O maior processo foi movido pela antiga equipe de atletismo da Funilense, que ficou com R$ 160 mil a receber do Vasco, referente a quatro meses de salários.

"Os atletas foram pagos por nós e, hoje, o clube move ação na Justiça. Eles ofereceram um imóvel em São Januário, mas não aceitamos. Nosso advogado pediu a renda dos jogos para quitar a dívida", conta Sérgio Coutinho Nogueira, na época presidente da Funilense, atual BM&F.

Quase todo o time de basquete bicampeão nacional e da Liga Sul-Americana também foi aos tribunais contra o clube. Demétrius, Chuí, Rogério, Aylton, Helinho e Sandro Varejão, base daquele time vitorioso, reivindicam o pagamento de dívidas antigas. "A primeira audiência será no dia 13 de agosto. Não poderei ir, mas já fiz procuração", conta Demétrius, que defenderá a seleção no Pan.

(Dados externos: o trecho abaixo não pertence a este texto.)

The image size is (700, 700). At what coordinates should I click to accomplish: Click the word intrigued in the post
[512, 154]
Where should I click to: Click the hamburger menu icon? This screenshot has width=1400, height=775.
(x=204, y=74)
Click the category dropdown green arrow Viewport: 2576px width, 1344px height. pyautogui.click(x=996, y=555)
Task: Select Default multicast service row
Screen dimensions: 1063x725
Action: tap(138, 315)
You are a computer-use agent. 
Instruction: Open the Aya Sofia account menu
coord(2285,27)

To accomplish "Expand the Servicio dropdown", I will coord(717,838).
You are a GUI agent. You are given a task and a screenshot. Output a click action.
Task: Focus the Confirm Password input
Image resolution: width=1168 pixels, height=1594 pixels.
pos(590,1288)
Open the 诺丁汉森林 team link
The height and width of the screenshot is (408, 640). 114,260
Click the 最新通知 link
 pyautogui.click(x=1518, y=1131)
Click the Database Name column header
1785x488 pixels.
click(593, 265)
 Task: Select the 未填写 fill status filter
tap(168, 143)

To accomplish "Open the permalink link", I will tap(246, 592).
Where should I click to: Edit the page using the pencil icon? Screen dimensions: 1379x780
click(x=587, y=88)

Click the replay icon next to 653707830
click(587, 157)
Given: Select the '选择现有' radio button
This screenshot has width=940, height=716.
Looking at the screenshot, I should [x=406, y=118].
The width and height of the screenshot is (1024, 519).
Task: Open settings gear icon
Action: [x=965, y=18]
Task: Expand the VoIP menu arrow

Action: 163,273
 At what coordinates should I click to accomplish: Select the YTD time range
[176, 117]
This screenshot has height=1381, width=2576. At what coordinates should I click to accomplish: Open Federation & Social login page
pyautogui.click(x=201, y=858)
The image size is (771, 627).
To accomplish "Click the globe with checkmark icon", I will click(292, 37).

O que sobrou de todo esse fuzuê nos bastidores é um quadro no mínimo desolador. Para Santo Domingo, o antes soberano Vasco não deve mandar mais do que dois minguados representantes.

Enquanto isso, um exército de ex-atletas do clube segue para a República Dominicana. Vivem uma nova realidade. O sonho dourado acabou.